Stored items
────────────────
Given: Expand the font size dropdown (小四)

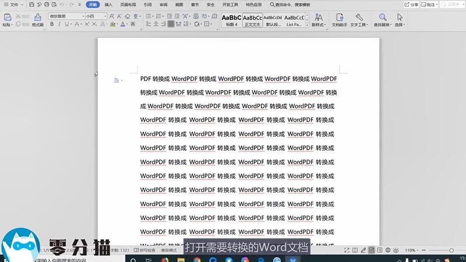Looking at the screenshot, I should pos(96,16).
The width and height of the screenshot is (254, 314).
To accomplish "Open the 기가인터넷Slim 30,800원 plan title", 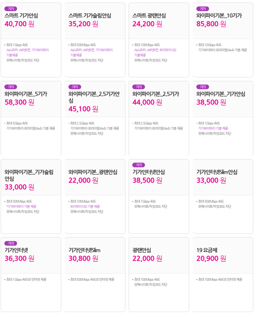I will click(x=84, y=250).
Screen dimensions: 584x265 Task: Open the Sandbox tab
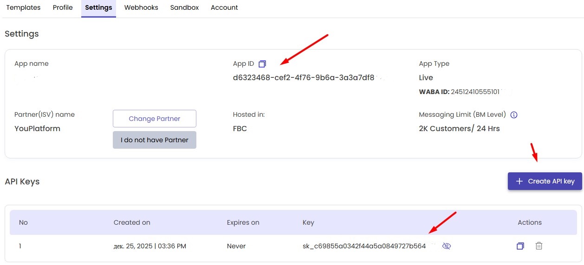[x=184, y=8]
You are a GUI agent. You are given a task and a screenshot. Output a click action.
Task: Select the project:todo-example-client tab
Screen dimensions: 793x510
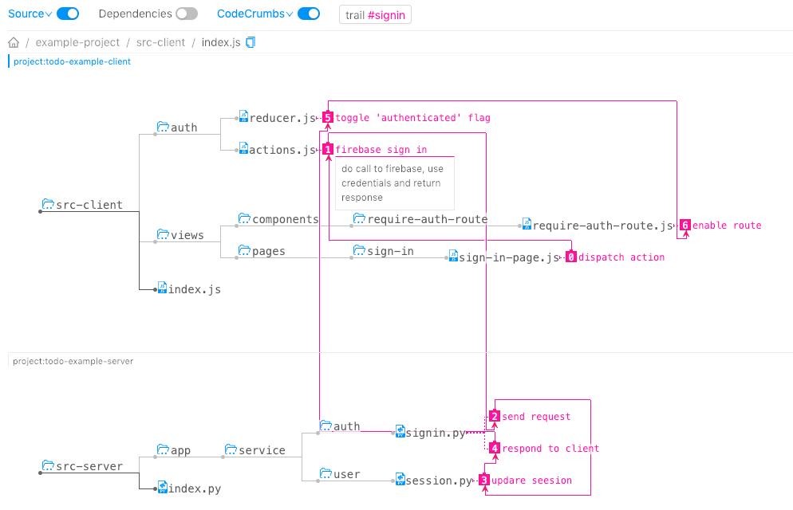(x=72, y=61)
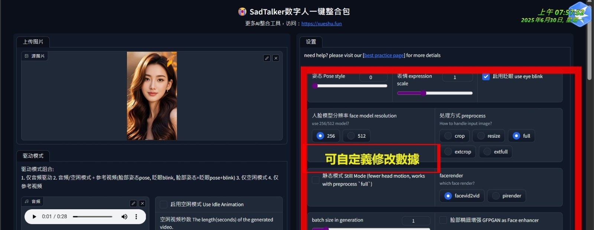Switch to the 驱动模式 tab
Viewport: 594px width, 230px height.
33,156
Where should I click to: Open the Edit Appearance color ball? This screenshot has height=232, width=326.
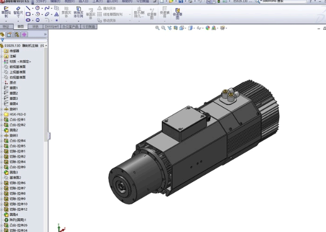pyautogui.click(x=207, y=28)

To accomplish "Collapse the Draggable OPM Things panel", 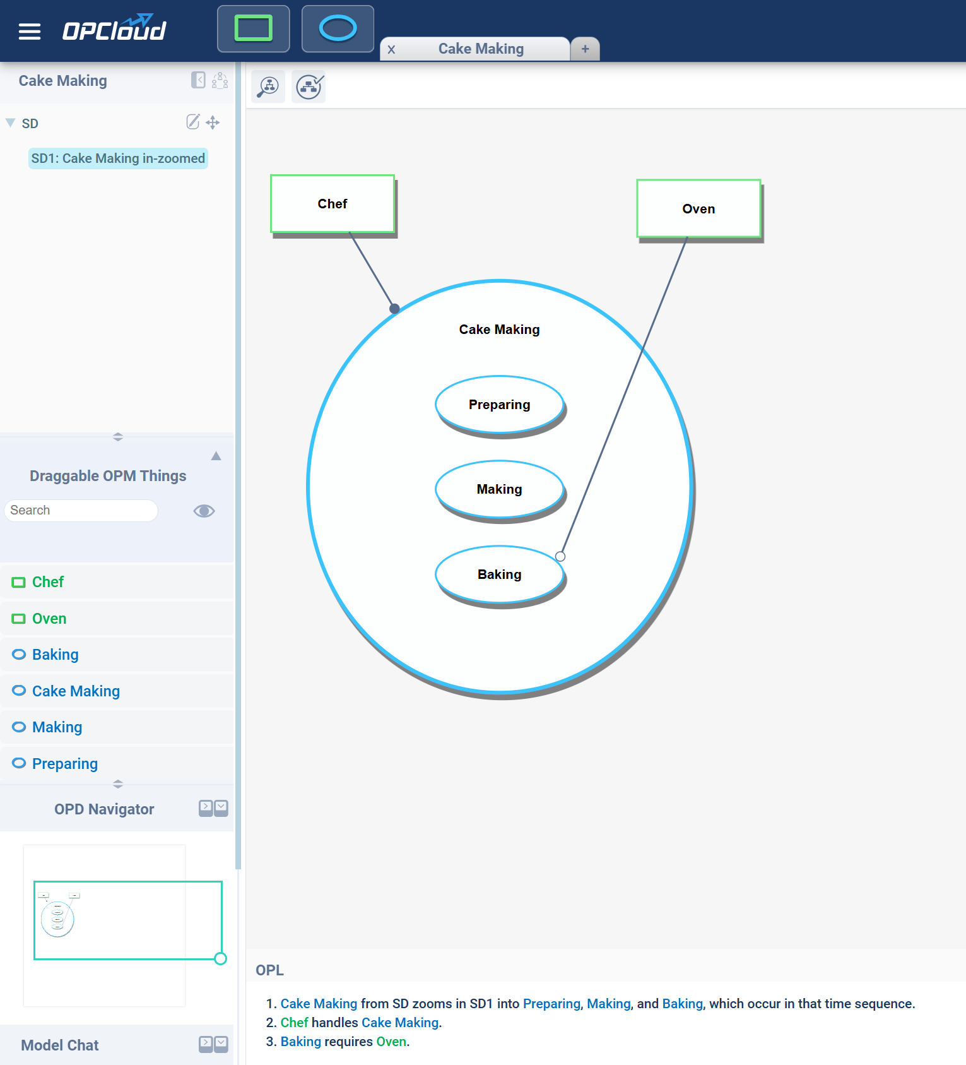I will click(216, 456).
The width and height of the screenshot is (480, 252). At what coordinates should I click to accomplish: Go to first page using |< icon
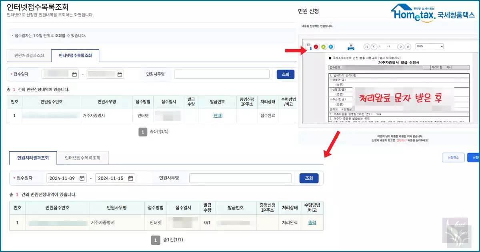click(x=367, y=47)
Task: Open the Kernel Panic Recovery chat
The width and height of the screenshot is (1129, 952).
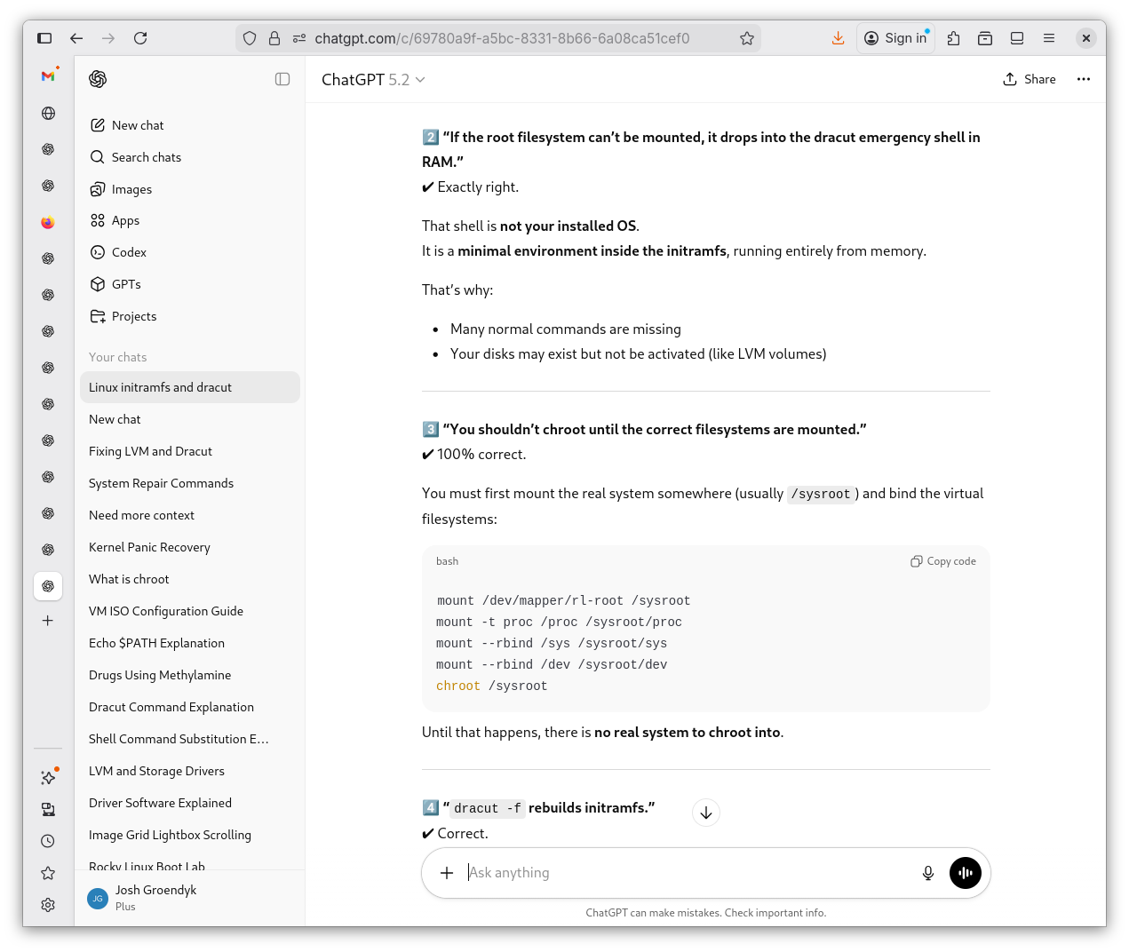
────────────────
- _Task to carry out_
Set down, word for word, only the lines running from the line with "Task: Open the Kernel Panic Recovery chat" through the final line of the entries above, omitting all pictures.

- _Result of the task_
Task: Open the Kernel Panic Recovery chat
The width and height of the screenshot is (1129, 952).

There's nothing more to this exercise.